In a short but vehement poem, entitled simply Death, Lawrence curses those 
obstinate, dogged, resistant people who have hardened themselves against death, fearing that ‘in death’ they may be ‘washed with fire...till they are softened back to life stuff again.’

It is Lawrence’s warning that, in fearing our mortality, we resist life, too.

The heroically self-
disciplined manner in which the painfully frail Lawrence came to suffer and die is all too movingly documented.

It was only through acute pain that he cried out - in a way he never had before - and due to extreme disorientation, having a distressing out of body experience.

Frieda held his left ankle, which felt to her ‘so full of life’ until the end.
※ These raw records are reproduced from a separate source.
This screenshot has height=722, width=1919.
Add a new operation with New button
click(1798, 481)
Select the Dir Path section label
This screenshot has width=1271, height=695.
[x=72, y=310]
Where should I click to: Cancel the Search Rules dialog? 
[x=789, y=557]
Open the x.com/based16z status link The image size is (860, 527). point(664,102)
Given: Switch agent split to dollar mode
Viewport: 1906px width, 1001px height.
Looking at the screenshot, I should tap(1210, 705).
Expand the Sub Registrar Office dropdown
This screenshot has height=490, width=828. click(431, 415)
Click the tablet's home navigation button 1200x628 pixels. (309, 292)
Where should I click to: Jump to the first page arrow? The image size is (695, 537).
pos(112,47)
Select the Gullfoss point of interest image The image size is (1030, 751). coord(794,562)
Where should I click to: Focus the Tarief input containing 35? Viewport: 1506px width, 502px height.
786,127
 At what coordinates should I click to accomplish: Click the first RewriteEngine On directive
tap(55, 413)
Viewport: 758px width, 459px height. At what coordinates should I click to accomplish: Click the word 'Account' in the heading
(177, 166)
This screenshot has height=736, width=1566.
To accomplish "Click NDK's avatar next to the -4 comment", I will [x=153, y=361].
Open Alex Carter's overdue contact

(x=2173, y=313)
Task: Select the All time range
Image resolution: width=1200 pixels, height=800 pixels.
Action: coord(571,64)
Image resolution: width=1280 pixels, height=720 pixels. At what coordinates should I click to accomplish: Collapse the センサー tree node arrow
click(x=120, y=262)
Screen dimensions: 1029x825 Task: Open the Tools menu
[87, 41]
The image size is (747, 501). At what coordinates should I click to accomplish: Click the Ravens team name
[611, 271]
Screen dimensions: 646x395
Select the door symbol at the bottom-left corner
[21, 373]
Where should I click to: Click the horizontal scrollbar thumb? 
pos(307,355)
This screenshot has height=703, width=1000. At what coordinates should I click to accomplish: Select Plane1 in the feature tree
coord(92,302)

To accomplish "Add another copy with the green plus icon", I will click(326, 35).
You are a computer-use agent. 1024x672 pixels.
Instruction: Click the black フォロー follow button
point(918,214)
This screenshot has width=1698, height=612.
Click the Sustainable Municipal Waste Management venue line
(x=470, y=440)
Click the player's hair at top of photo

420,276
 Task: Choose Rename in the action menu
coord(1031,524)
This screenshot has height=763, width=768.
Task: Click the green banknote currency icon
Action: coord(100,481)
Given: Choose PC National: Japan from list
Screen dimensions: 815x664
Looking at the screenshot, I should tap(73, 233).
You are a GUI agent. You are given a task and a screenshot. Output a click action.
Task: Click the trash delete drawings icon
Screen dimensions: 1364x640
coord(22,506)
It is said his last words were the optimistic request to Frieda to “wind my watch”.

In one of his most ambitious poems, The Ship of Death, Lawrence had anticipated taking the ‘longest journey’.

Following on from the 
unfathomable wonder of life, he had speculated whether death might be the next great adventure and this poem imagines a brave voyage to a terrible oblivion, but also a ‘coming back to life’ of ‘the heart renewed with peace’.

Another of Lawrence’s beautiful last poems, Shadows, is often chosen to be read at funerals.

Despite the intense gloominess of mortality pervading the work, Lawrence senses ‘snatches of renewal’...’new blossoms of me’ and feels that some ‘unknown God...is breaking me down to his own oblivion to send me forth on a new morning, a new man’.